After that? Nothing. Driving off, they took all the sound away. Nothing filled my ears, filled the room, filled my house, big and wide and without north, south, east, or west. Only now, a direction beckoned me. I walked past the babies, asleep in their playpen; past Pop’s armchair with his blanket lain askew; past the sewing machine and the basket full of mending, and straight to the still-open gun case. My hand skipped over the little CZ I used for rabbit, and wrapped around the smooth, mahogany wood grip of my Winchester. Used only to hunt deer until then, it would put a hole right in Chase Fitzhugh’s eye.
Eight months along, Dot placed herself between me and the front door, refusing to budge when I told her to stay and watch the babies.

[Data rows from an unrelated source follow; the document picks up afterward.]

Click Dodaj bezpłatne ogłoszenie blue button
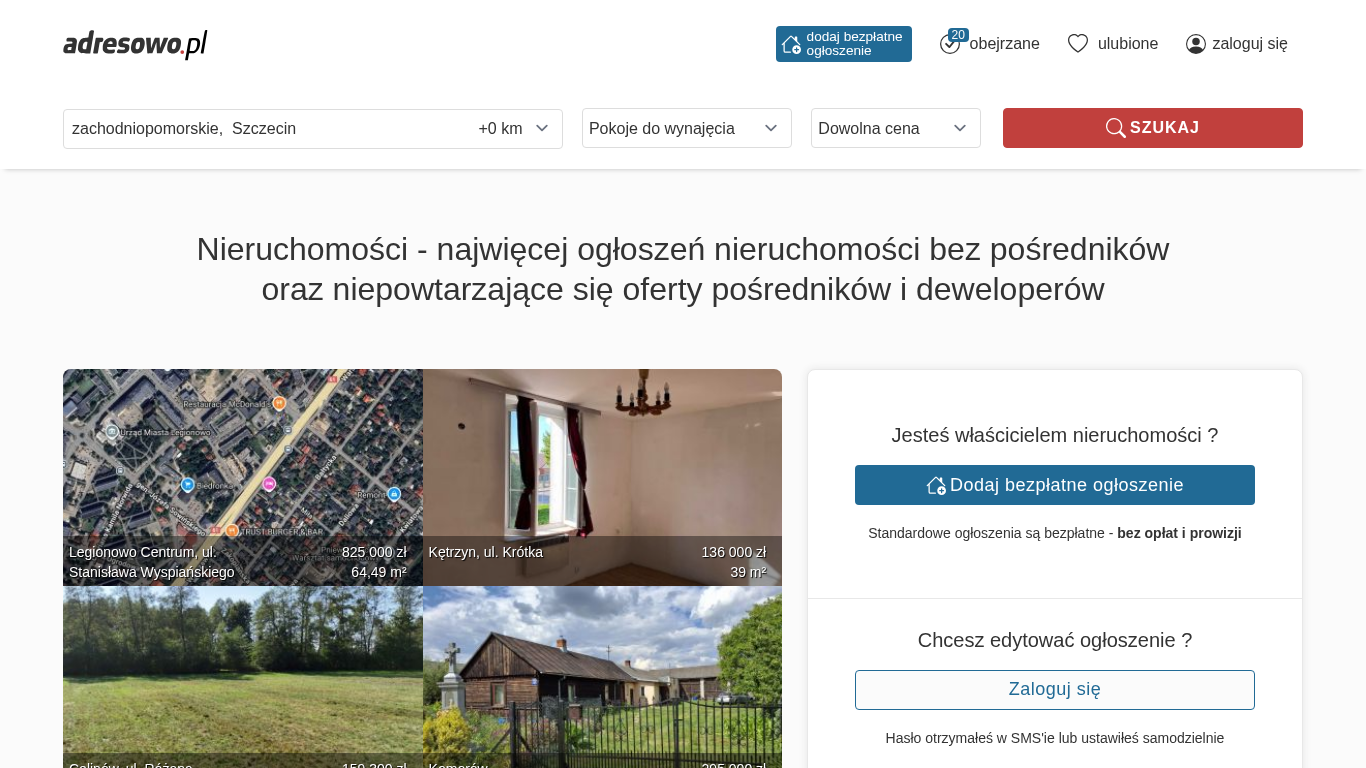1366x768 pixels. (x=1055, y=485)
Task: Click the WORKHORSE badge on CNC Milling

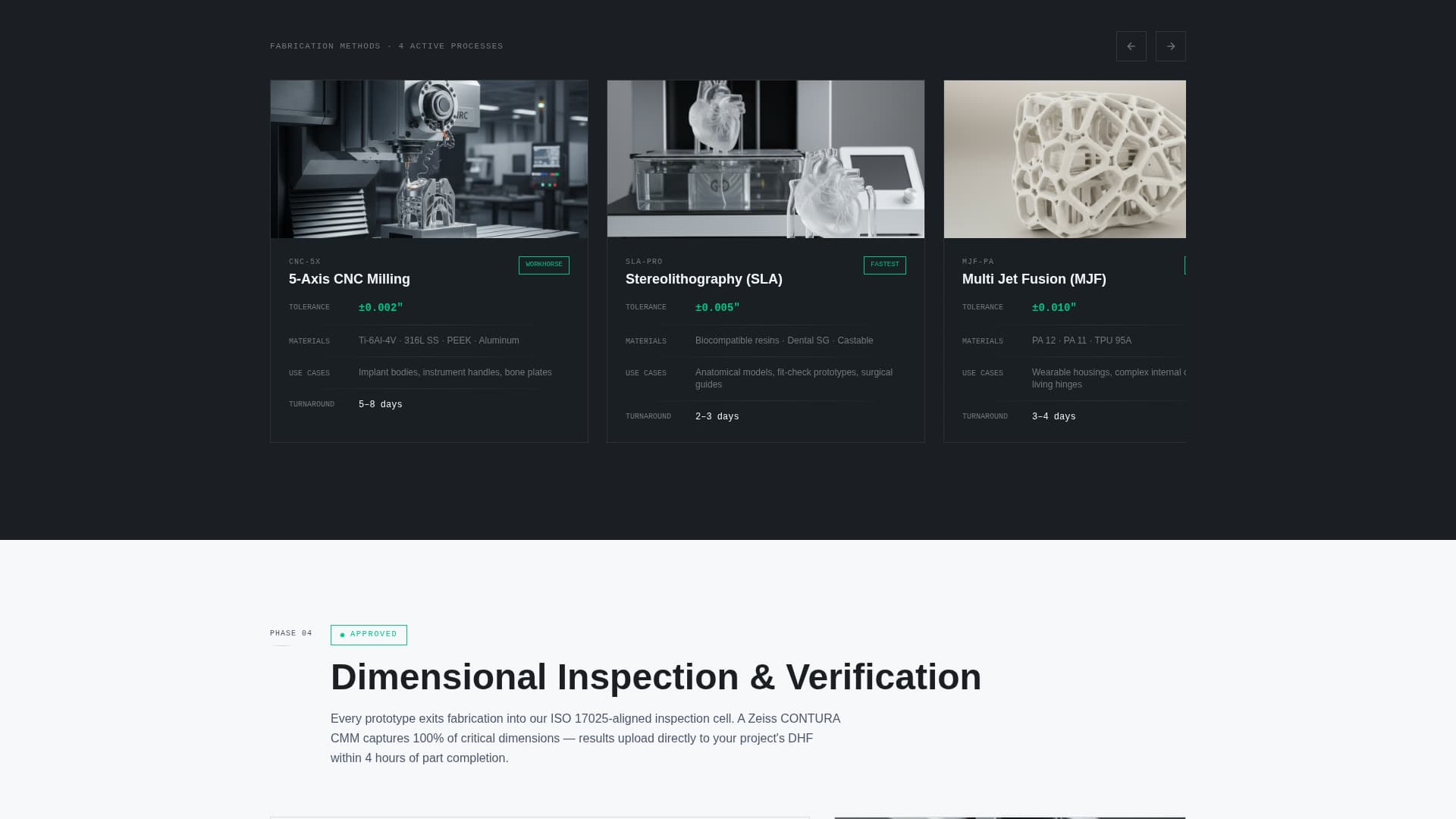Action: pos(544,265)
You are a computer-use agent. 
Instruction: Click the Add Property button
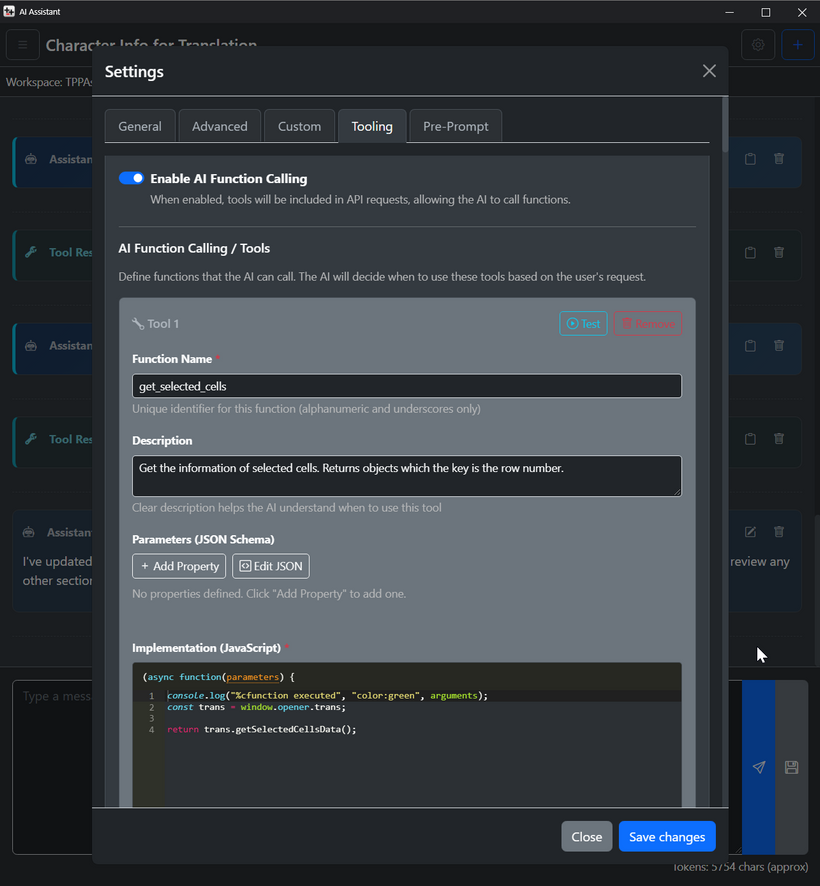pos(179,566)

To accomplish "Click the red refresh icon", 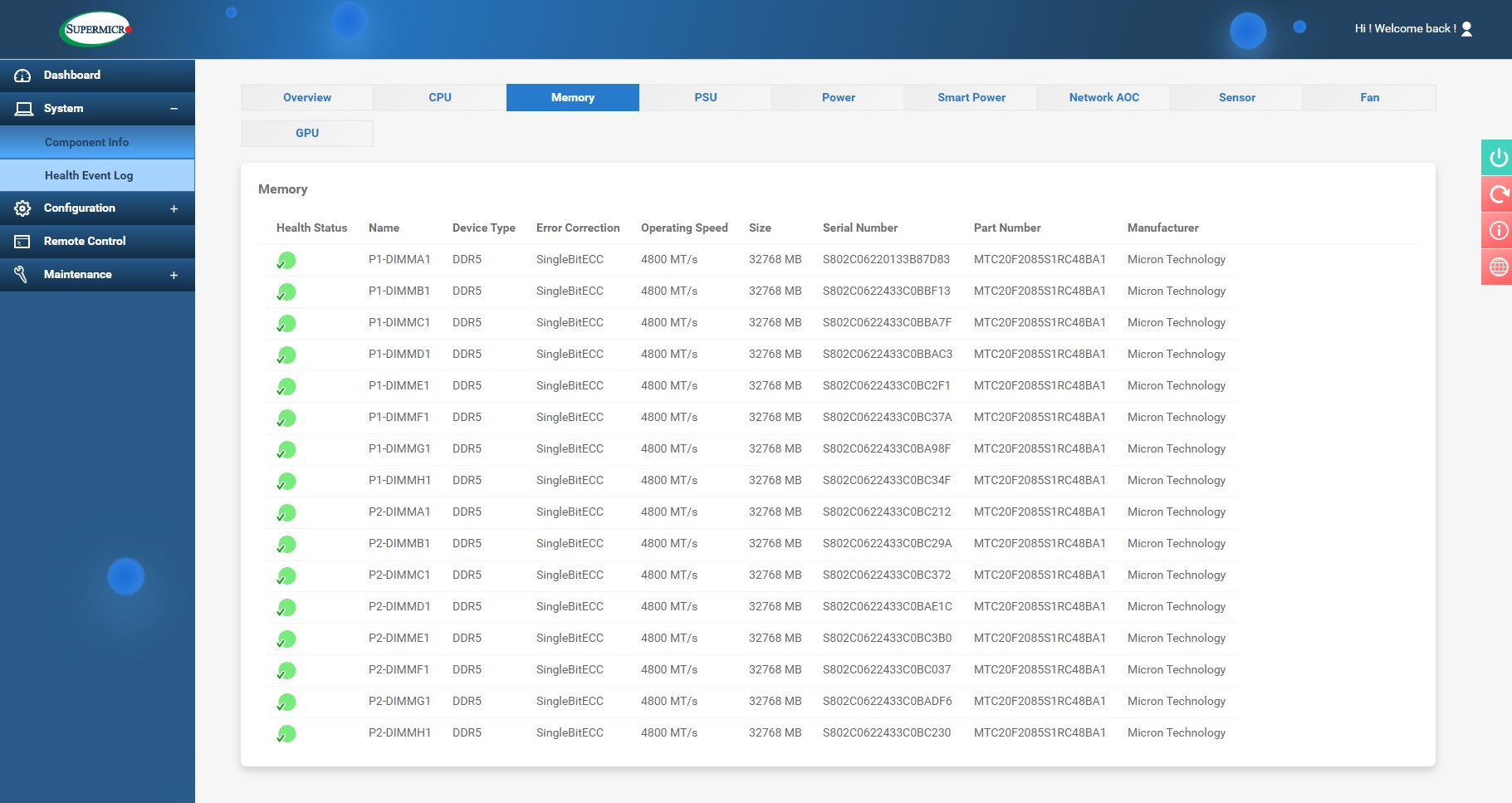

“Alice, listen to me. There’s a whole mess of New Jessup men on the way who can handle this. You and me need to stay put and take care of home. Don’t leave me here by myself.” Her plea was dusky, demanding, and a little bit scared, and it split me in half as I was filling my mind for how to get Chase in my crosshairs. It was already dark, but even in the daylight, a straight-shot bullet from our front porch would have to travel through pine forest, across a field of hydrangeas, past a mess of azaleas, on off through the cornfield, over top of an acre of thick and thin grass, through Pop’s yard, and down the driveway to find its targets at the wreckers. At that distance, I needed a missile, not a bullet. Miss Catherine’s garden was full of shadows and my best way to get close. The light from the home house and shop would blind them to my presence in the corn. I had the cover of night and, above the mist, my folks in the stars.
But Dot’s dusky plea was right—we needed to stay together.
“Listen to me,” I told her. She was shaking her head already. “Listen. We gonna put some brandy on the babies’ gums to keep them asleep, strap them to us, and go into the garden.” Her mouth and eyes turned to disbelieving Os.